# 09 Raptor 90



## Crawfishie!! (Dec 9, 2009)

My daughter has a Raptor 90. After riding a few times we started having trouble with the starter not engaging like it should. Eventually it went out. Not knowing anything about these bikes I stooped down and took it to the local yam shop. At a cool cost of $350, NOT covered under warranty, I had to fork out. Now, keep in mind, this bike is BRAND NEW, we did purchase the extended warranty with the bike. 
After getting the bike back I found out that there was an abundance of MUD and dirt in the starter housing that caused that started to freeze up and burn up. The bendix, flywheel, and starter were ruined. Again, NOT covered under warranty. 
I was wondering if anyone else has ever had this issue and what was done to correct this issue of mud and dust getting in the started housing....I cannot afford to replace this starter or shop labor every time we go riding. Can someone help me out??? :thinking:


----------



## bayou_boy_22 (Mar 13, 2009)

That sucks man. is there any way to seal it off to keep the mud and all out.


----------



## phreebsd (Dec 16, 2004)

silicone that mofo up!


----------



## Crawfishie!! (Dec 9, 2009)

That's part of the problem/issue.....i can't see anywhere or anything to plug up or seal off. To me, it looks like it's an "enclosed" system.


----------



## Josh (Nov 23, 2009)

Have you found the problem yet? Has to be some kind of gasket that's leaking. If it's getting much junk in it it's not a small hole. On My old rincon it had a pull starter, and it has a small hole in the bottom to let water drain out... It ended up letting mud in and stopping up the hole keeping the whole assembly submerged. Clean off all the mud and see what you can find?


----------

■ ■ ■

* [Directions for this task] Please print the Raptor 90 thread word for word, from "# 09 Raptor" to "covered under warranty.". You won't need the listing.

* [Collected data]
■ ■ ■

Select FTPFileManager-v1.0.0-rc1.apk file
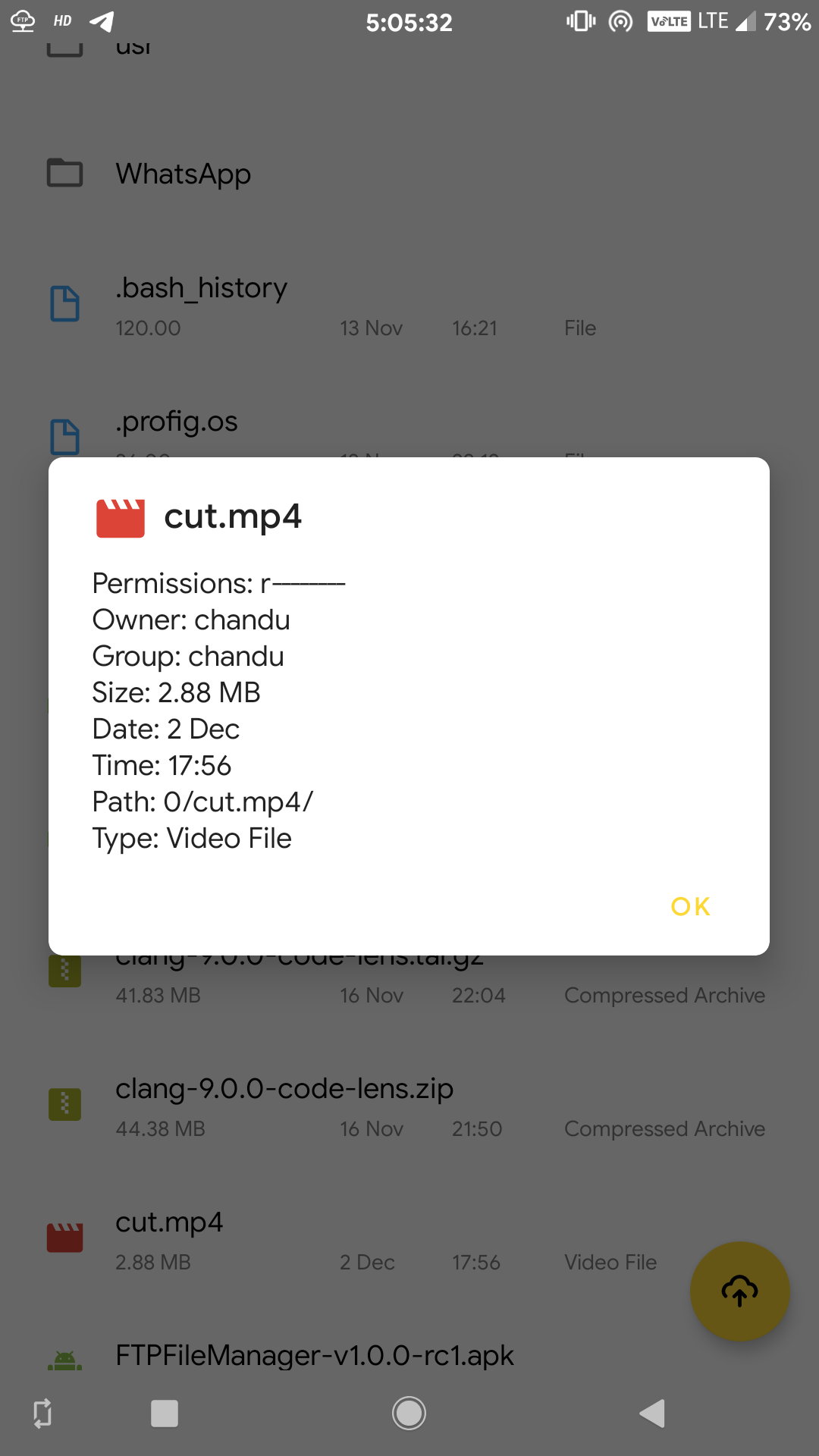This screenshot has height=1456, width=819. click(315, 1356)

■ ■ ■

* [The completed task]
# 09 Raptor 90



## Crawfishie!! (Dec 9, 2009)

My daughter has a Raptor 90. After riding a few times we started having trouble with the starter not engaging like it should. Eventually it went out. Not knowing anything about these bikes I stooped down and took it to the local yam shop. At a cool cost of $350, NOT covered under warranty, I had to fork out. Now, keep in mind, this bike is BRAND NEW, we did purchase the extended warranty with the bike. 
After getting the bike back I found out that there was an abundance of MUD and dirt in the starter housing that caused that started to freeze up and burn up. The bendix, flywheel, and starter were ruined. Again, NOT covered under warranty.